**Directive 1:** Copy out, exactly as they appear, the dataset entries rows from the line containing "The width and height of the screenshot is (1089, 681)." through the line containing "will (x=66, y=189).". Include both of those lines.

**Extract:**
The Buffalo You Should Know: Eight obscure tidbits from the Pan-Am

By Steve Cichon
steve@buffalostories.com
@stevebuffalo

Over the last 115 years, plenty has been written about Buffalo’s Pan American Exposition and all the exciting and interesting events that happened on the grounds — up to and including a presidential assassination.

The map below shows where the exposition took place in the larger City of Buffalo.

This map shows the specific grounds.

I’ve always been interested in what Buffalo was like to live in during the Pan-Am. Here are eight quick glimpses at what Buffalo was like during the exposition and, perhaps, some lesser-known facts about it.

1. The Pan-Am drew plenty of criminals

The transient nature of the crowds coming through Buffalo for the Pan-Am allowed those of lower intentions to blend in with the crush of new people in town.

Infested-with-thieves

Almost daily, laundry lists of petty crimes and break-ins were written up in the papers. While the thefts of gold-filled watches from the wrists of women on the midway of the Pan-Am were clearly Expo-related, other stories seemed to have strained ties at best to the Pan-Am.

There was a story about the burglar who sat at a piano and played music “so sweet that it would have soothed the most savage beast,” but wound up stealing some clothes and an umbrella from a home on Orange Street.

There was also a mysterious woman in a black dress who was credited with several robberies – the theft of several hundred dollars, as well as, it was assumed, a solid gold watch from the coat pocket of the Expo superintendent. The coat was hanging on a nail in the toilet room of the Canadian Building when the $75 watch was swiped.

It was at the Pan-Am where Buffalo earned the nickname “The City of Light,” but with no thanks to the criminal element. As quickly as crews put up electrical light standards on the Pan-Am grounds through the month of May, souvenir fiends were busy swiping the beautifully globed fixtures.

—–

2. Tesla and Edison visited … twice

Those lights were firmly in place for Thomas Edison’s second visit to the Pan-Am in August.

“This is the apotheosis of the incandescent light,” “exclaimed the great Edison as he stood on the Esplanade last night, looking right and left at the overwhelming and dazzling radiance about him.”

While Edison enjoyed the light show, it was the use of another invention – his moving picture camera — that captured forever some of the sights of the Exposition and Buffalo in general.

Edison may have looked with wonder at the lightbulbs, but they were being illuminated by Nikola Tesla’s Niagara Falls Power Station.

Like Edison, Tesla visited Buffalo’s Pan American Exposition twice. Also like Edison, he was less interested in the electrical display he helped create and more interested in one of his other pet projects: electrical communication with Mars.

Dataset entries
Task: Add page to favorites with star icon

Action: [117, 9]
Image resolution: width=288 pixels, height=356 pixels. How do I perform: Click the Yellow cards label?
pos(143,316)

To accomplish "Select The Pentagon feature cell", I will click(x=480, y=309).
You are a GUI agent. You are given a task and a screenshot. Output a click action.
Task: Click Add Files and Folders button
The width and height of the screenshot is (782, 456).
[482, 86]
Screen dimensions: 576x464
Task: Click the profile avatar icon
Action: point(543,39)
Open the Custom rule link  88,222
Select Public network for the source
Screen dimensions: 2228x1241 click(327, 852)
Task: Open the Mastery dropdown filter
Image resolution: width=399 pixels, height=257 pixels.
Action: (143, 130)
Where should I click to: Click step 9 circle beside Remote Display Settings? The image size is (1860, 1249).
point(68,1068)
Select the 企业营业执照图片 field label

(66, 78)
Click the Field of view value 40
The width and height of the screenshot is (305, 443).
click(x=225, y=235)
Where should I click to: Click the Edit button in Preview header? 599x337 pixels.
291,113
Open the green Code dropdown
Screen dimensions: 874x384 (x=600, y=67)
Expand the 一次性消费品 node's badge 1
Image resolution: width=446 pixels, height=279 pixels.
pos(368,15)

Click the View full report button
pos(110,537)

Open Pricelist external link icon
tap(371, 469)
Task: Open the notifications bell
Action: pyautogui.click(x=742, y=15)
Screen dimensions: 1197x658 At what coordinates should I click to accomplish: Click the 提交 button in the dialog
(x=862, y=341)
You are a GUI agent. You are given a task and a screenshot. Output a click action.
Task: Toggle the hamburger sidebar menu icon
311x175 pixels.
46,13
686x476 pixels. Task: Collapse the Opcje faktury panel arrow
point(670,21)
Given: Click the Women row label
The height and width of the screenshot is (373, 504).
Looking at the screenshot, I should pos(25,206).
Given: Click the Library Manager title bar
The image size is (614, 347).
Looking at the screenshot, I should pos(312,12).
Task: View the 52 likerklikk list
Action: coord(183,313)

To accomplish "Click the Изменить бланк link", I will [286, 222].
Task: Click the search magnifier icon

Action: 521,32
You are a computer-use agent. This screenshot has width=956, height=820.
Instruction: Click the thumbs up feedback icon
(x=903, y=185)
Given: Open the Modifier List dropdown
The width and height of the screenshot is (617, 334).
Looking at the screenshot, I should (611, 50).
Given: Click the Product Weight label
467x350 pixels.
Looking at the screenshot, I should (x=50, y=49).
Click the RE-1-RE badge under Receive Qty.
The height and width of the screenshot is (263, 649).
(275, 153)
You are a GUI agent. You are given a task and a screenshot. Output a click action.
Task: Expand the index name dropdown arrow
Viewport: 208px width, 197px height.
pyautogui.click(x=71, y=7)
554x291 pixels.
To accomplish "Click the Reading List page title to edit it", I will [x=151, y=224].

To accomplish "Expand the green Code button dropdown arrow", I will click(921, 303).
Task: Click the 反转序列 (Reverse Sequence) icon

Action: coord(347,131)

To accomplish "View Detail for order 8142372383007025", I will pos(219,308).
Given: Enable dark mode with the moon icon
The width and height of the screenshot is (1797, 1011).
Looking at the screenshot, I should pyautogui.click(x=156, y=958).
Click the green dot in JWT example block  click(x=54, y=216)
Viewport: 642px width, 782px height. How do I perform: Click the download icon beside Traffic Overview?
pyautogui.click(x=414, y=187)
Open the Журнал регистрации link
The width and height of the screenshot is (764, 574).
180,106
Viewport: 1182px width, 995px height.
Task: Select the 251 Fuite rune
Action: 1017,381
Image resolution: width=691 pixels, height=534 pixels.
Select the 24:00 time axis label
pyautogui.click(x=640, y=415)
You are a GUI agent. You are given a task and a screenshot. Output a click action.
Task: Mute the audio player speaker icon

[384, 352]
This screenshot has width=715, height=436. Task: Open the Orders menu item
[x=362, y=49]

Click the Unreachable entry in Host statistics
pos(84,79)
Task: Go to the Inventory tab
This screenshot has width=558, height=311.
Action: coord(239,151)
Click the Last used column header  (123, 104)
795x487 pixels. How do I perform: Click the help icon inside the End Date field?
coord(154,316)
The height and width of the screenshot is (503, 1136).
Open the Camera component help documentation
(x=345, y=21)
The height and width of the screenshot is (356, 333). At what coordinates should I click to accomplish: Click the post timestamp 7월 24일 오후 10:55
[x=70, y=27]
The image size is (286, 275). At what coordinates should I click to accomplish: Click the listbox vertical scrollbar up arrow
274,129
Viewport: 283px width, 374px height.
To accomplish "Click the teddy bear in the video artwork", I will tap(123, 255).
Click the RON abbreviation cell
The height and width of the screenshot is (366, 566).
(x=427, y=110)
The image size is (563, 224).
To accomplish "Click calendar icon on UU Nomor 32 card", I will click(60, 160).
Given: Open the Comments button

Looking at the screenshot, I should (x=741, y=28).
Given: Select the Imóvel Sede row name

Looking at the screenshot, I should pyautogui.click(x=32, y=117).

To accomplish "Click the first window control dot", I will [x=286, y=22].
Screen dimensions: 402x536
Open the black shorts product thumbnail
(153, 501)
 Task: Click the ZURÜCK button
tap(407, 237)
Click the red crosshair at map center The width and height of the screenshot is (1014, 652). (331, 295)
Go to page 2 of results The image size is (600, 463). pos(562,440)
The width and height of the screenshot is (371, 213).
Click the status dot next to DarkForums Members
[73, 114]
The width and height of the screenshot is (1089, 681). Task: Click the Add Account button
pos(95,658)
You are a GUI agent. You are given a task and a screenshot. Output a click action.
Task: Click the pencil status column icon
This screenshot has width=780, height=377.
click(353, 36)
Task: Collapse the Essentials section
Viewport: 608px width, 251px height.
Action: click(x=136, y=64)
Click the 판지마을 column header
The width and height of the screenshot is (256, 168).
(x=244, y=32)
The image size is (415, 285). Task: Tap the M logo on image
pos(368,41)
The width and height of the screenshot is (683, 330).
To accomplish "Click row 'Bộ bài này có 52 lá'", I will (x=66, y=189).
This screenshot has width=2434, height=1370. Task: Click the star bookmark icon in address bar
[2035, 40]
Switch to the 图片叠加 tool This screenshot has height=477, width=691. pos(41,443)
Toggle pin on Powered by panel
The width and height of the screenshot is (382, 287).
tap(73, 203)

**Directive 2:** Continue the article about obscure tidbits from Buffalo's Pan-American Exposition from where it stops.

**Task output 1:**
The width and height of the screenshot is (1089, 681). Task: Click the Add Account button
pos(95,658)
You are a GUI agent. You are given a task and a screenshot. Output a click action.
Task: Click the pencil status column icon
This screenshot has width=780, height=377.
click(353, 36)
Task: Collapse the Essentials section
Viewport: 608px width, 251px height.
Action: click(x=136, y=64)
Click the 판지마을 column header
The width and height of the screenshot is (256, 168).
(x=244, y=32)
The image size is (415, 285). Task: Tap the M logo on image
pos(368,41)
The width and height of the screenshot is (683, 330).
To accomplish "Click row 'Bộ bài này có 52 lá'", I will (x=66, y=189).

**Task output 2:**
tesla

 

“Mr. Tesla is at work on some of the greatest sensations known to modern electrical science,” wrote the Courier in 1901. “He will endeavor to make good his promise to communicate with the planet Mars.”

—–

3. The Pan-Am wasn’t necessarily cheap

According to official guides, to visit all the attractions offered and pay the 50-cent admission to the Pan-Am grounds would have cost about $12 per person. One online inflation calculation says that’s about $323 in 2016 dollars.

Some visitors said it cost them $75 to see the all the sights, which is more than $2,000 in 2016 dollars. While $75 sounds high, it is plausible that some of the less scrupulous independent operators might have tried to charge more than the posted price.

prices

—–

4. On Delaware Avenue, a dining car for ‘ladies and gents’

One of my obsessions with the Pan-Am is finding photos of the area immediately surrounding the Exposition site. At the time, this portion of the city was only very sparsely developed, which is what made it perfect for the mostly temporary structures of the great event.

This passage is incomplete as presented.